Try it ▸ Tally the lines in the records underneath that contain the string "will", and state the figure by itself.

═════ Provided records

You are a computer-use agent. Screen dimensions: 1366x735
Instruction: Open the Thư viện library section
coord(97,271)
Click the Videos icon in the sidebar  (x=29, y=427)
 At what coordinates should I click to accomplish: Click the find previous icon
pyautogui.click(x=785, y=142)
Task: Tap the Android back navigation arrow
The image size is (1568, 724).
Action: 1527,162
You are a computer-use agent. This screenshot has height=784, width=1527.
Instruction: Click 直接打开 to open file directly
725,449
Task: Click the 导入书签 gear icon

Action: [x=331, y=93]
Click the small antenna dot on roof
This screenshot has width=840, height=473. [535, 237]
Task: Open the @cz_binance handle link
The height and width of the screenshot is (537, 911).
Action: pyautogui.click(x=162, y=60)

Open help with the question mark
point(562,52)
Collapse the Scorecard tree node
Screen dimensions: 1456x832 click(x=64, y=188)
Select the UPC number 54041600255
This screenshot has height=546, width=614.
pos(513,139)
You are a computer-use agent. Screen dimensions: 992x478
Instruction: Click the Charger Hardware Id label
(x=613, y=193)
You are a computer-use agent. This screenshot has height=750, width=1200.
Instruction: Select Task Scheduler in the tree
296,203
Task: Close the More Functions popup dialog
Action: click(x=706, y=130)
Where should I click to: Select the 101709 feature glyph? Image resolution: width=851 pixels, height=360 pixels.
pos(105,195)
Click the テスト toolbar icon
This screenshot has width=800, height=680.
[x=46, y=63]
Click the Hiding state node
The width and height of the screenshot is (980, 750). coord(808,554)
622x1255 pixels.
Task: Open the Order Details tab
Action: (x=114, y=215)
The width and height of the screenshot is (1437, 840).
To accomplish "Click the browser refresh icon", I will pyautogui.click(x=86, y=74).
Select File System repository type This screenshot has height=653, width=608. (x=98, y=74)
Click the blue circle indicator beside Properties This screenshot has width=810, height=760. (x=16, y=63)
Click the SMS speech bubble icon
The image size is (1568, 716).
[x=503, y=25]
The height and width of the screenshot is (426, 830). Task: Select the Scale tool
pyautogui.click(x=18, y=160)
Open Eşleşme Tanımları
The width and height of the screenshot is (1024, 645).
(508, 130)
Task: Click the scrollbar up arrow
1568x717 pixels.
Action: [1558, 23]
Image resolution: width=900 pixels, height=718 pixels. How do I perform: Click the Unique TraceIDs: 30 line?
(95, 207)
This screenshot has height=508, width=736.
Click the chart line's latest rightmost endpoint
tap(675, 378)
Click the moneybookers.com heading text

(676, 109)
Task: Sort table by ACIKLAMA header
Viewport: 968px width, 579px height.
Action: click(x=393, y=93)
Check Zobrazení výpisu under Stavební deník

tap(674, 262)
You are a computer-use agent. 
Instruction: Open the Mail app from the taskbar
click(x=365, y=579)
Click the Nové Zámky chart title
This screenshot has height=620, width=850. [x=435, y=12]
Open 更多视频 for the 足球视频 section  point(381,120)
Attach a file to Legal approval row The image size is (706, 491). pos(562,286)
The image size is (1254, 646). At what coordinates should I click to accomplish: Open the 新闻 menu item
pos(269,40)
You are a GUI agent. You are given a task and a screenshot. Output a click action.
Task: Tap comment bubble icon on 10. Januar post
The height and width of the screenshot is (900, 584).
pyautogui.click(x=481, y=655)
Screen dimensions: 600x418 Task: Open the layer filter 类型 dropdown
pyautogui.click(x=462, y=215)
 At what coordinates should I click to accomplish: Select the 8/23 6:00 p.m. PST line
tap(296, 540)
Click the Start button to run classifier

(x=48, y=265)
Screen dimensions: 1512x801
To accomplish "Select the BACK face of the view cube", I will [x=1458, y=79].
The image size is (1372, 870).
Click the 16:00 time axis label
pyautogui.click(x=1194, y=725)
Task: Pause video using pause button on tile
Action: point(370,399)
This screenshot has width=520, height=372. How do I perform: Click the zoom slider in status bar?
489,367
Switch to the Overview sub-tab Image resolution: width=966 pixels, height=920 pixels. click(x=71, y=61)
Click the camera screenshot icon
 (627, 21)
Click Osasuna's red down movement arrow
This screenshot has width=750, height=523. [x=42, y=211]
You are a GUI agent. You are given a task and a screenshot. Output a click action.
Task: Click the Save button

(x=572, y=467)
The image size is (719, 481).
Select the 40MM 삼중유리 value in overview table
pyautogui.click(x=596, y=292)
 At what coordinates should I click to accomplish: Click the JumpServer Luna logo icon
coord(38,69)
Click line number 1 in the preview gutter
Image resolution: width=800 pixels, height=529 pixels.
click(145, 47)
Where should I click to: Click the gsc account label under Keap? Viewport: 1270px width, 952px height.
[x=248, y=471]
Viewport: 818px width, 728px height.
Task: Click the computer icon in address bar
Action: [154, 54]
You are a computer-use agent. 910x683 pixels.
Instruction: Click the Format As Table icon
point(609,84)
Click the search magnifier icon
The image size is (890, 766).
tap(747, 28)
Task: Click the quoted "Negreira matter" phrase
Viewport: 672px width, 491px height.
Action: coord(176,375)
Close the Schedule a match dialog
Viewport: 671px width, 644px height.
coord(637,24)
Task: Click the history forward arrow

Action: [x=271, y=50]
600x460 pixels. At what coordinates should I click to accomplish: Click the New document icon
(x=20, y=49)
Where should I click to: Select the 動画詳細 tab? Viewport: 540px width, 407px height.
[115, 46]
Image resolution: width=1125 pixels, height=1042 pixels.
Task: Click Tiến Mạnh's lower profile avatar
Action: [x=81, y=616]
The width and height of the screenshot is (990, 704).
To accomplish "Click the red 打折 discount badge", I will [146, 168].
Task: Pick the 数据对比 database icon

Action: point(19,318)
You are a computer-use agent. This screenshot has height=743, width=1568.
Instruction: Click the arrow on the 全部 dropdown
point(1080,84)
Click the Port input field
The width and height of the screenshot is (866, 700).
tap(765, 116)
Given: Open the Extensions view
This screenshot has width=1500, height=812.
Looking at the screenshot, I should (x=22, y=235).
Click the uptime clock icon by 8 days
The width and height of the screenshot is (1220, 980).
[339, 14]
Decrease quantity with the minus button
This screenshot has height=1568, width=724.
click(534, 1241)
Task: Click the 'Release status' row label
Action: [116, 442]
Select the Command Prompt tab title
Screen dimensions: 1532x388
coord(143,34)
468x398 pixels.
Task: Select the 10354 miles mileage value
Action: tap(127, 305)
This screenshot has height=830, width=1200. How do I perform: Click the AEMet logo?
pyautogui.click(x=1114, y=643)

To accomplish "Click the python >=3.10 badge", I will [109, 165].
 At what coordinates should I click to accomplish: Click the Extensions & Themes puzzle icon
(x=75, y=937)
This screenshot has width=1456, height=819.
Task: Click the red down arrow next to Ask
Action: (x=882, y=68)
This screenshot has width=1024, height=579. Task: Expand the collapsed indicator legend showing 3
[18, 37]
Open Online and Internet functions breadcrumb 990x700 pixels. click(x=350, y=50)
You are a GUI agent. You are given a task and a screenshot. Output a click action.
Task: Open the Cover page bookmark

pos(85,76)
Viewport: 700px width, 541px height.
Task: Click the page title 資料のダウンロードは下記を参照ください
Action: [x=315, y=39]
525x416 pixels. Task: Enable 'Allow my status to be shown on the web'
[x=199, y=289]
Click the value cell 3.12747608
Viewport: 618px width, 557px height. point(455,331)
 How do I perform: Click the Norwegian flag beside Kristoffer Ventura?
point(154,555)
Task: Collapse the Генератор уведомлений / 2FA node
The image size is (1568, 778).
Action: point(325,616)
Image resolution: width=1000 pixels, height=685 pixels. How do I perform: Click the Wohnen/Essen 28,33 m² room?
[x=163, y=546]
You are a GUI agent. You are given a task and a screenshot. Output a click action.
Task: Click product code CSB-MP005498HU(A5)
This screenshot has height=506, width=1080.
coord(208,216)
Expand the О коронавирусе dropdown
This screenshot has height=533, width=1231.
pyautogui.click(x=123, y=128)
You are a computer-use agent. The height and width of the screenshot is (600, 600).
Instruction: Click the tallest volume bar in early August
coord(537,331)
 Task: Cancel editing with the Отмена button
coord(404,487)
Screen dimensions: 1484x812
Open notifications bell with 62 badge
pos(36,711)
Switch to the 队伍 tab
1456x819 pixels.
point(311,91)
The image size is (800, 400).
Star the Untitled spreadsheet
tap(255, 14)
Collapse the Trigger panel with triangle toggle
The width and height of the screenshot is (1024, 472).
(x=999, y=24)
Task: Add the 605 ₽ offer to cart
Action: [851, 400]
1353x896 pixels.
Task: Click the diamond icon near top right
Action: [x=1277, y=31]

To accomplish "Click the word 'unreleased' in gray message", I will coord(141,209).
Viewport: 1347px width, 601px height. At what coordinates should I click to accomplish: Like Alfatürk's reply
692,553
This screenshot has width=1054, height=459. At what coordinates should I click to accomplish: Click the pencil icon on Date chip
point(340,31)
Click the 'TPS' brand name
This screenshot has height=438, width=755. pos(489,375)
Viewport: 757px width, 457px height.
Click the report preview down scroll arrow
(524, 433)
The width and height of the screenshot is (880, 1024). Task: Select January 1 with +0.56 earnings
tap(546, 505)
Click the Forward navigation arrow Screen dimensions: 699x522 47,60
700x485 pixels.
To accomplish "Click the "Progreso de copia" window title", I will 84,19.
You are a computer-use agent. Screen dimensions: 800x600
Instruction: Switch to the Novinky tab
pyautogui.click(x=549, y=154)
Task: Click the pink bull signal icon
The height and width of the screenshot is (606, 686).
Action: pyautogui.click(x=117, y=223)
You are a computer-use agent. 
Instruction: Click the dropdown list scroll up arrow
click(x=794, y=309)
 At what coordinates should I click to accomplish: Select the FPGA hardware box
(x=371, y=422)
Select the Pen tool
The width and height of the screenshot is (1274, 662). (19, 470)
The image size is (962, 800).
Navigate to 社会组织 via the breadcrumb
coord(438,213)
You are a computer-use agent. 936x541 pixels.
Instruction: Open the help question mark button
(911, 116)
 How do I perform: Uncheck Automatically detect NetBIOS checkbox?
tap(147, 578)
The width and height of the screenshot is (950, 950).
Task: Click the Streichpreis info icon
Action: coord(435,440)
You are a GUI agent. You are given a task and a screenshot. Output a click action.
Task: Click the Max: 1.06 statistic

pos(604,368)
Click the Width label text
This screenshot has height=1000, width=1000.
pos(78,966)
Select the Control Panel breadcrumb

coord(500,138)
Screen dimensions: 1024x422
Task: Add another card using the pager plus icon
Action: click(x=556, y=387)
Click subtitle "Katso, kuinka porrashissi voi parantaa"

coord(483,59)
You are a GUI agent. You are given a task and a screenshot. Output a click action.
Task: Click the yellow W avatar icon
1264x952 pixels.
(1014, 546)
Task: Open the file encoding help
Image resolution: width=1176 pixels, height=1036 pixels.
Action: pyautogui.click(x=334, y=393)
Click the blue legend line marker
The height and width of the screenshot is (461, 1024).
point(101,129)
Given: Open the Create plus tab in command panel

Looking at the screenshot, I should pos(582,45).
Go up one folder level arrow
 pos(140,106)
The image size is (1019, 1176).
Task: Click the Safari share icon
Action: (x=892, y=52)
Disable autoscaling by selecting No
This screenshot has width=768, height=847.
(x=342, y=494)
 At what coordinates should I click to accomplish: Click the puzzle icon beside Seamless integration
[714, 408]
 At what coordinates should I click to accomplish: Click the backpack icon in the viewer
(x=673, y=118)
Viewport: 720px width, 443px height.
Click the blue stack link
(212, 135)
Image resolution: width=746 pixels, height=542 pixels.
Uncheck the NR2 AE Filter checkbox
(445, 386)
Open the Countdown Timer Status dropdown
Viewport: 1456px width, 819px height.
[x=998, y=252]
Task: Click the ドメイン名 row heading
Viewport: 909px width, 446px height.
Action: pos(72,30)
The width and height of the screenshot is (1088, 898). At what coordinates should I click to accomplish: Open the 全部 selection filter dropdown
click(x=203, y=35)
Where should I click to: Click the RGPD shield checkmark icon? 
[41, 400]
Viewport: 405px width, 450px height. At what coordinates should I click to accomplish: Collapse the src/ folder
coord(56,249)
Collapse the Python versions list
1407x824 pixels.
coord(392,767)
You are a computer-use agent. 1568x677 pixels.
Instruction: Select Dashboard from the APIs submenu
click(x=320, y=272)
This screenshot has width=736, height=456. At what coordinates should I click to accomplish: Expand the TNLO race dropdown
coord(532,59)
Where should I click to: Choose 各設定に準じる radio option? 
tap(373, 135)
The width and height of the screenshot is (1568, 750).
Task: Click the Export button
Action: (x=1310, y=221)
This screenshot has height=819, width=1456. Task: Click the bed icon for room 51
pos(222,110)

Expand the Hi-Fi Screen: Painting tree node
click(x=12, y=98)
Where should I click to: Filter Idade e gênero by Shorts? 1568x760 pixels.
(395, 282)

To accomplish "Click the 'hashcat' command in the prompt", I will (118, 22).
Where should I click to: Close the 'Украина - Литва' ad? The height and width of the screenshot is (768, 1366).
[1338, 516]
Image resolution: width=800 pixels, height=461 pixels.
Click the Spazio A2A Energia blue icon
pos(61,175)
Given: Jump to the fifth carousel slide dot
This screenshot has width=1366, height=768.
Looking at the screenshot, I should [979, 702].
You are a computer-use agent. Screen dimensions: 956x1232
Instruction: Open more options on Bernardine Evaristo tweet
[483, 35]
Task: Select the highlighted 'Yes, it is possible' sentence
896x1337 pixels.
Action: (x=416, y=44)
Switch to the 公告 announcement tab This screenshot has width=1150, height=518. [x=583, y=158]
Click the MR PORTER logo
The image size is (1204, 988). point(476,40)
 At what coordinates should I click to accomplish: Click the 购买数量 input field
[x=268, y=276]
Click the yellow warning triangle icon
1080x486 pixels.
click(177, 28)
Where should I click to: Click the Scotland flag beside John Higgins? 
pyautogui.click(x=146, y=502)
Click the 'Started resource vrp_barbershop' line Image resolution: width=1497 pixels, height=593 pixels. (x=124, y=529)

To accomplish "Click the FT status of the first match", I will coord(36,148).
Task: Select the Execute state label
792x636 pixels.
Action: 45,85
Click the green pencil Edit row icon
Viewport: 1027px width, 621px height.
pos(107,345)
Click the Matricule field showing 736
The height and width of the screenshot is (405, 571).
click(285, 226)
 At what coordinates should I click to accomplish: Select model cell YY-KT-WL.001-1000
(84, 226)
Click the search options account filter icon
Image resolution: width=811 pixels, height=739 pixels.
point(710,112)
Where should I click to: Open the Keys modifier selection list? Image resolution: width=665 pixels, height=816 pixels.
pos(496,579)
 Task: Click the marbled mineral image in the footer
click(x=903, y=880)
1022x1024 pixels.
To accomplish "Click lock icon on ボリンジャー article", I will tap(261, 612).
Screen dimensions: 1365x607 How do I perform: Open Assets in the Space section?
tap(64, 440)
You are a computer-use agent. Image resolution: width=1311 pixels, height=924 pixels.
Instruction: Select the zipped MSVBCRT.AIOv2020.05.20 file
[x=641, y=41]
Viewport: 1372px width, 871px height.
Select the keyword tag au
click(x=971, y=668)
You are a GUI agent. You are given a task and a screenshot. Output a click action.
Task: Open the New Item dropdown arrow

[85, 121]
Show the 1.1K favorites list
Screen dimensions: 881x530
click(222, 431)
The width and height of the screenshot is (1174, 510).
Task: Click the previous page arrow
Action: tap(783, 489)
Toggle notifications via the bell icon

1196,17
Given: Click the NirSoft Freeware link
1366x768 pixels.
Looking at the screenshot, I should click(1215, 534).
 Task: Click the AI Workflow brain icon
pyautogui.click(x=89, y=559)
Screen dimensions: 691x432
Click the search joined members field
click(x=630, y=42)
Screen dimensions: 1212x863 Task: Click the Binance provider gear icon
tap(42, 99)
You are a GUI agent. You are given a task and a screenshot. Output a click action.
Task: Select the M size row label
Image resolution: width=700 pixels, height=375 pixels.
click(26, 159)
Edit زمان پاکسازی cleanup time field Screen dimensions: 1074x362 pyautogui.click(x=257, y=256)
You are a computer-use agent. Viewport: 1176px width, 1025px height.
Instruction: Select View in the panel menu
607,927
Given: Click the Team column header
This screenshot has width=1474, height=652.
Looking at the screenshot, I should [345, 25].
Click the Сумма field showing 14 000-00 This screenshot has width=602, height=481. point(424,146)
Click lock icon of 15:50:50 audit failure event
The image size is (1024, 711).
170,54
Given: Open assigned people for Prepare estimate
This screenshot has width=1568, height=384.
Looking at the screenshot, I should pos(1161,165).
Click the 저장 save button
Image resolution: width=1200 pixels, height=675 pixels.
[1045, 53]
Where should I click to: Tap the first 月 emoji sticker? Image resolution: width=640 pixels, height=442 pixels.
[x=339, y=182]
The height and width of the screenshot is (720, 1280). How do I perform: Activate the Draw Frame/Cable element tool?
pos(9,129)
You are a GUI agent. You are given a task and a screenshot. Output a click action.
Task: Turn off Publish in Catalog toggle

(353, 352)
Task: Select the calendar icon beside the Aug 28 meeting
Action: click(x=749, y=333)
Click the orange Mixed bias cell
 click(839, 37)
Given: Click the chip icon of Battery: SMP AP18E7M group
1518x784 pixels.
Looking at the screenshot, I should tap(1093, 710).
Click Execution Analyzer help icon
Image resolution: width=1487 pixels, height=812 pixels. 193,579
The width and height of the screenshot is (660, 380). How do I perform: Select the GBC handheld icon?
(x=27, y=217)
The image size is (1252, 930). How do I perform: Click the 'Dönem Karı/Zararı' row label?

══════════

Response area ▸ 9